I just fired off a couple of emails to Microsoft (probably won't do any good) but I thought I would post it here. If anyone is interested in this topic please leave feedback. I am a admin-for-hire who is finally trying to come up with some best practices for implementing Vista on SMB networks. Like it or not UAC is here to stay and needs to be left turned on in Vista, otherwise more problems will arise in the future. Right now I think I am stuck enabling/disabling UAC via Group Policy from time to time for my AutoIT and other scripts or allowing automatic/silent privilege elevation for Local Admins (another Group Policy setting).

Do any of you developers think it is possible to create an installable service that would allow AutoIT users to circumvent UAC prompts, kind of like how scheduled events do?

Here is my response to this junk documentation from Microsoft:

http://technet.microsoft.com/en-us/library/cc709628.aspx

Hello -

I've been studying UAC for a couple of weeks now and I notice several deficincies in your documentation.

There appears to be no differentiation between Local Administrator and Domain Administrator. There is clearly different behavior with MMC tools and similar for users who are not Domain Admins and Local Administrators at the same time. If you are logged in as a Local Admin but not a Domain Admin you have to revert to things like invoking RUNAS from the CMD prompt to properly run your MMC tools.

There is very little info about users who have rights more than a standard user but less than a Local Admin, like power user. The document does not note the fact that any user who logged in with privileges higher than standard user appears to receive two tokens too and UAC applies in that instance as well.

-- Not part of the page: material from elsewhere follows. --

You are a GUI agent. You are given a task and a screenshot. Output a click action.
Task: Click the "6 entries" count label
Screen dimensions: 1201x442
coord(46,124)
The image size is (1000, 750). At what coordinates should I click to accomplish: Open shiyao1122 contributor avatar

Sidenote - please forward to people working on Vista Service Pack 2:

The "Run as Administrator" option that appears when you right-click on a shortcut or program should be changed in Vista to say "Run Elevated as Current User". The Run As Administrator doesn't prompt for credentials in instances where a Local Admin is already logged in, breaking the functionality of "Run As" as it was previously created and used in XP/2000. If anything, Vista should have "Run Elevated as Current User", "Run Elevated as Different User", and "Run Standard as Different User" options instead of the current Run as Administrator. What if you are a power user - the "Run as Administrator" option may need to be used by that user - that is very confusing to the user since they are not an administrator.

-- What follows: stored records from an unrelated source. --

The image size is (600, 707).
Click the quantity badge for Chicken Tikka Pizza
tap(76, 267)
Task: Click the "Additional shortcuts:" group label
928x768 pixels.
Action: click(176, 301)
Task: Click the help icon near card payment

Vista's UAC implementation does not take into account or allow administrative scripts to operate as they have in the past. I do not like any of the current options for getting around UAC controls that stop or break administrative scripts based on batch/vbs/wsh/AutoIT/KiXtart/etc. There needs to be a straightforward method for people to execute administrative scripts without turning off UAC. These scripts need to be able to run administrative functions with elevated privileges without UAC prompts. Most SMB organizations will not buy add-on (think MS SMS) or third party tools to repackage, rewrite, sign, or execute their current administrative automation under Vista. Only allowing signed content to run/install is not a fix of any sort - malware writers will just start digitally signing their stuff. Also, for most organizations only allowing installs/scripts to happen from certain locations is just not possible.

How about a new built-in user group in Windows like this: Local group with automatic, silent UAC elevation? This way UAC is left intact and administrators can choose which accounts can silently elevate their privileges. This group should also have some security event log auditing turned on by default.

We need two classes of accounts - those that silently elevate their privileges and those that do not. Accounts with the silent elevation privilege may not even be Local Admins or Domain Admins, but with special, custom privileges instead. Just silently elevating all Local Admins is a bad practice that diminishes the usefulness of UAC greatly. Unfortunately that is the best option for most admins right now.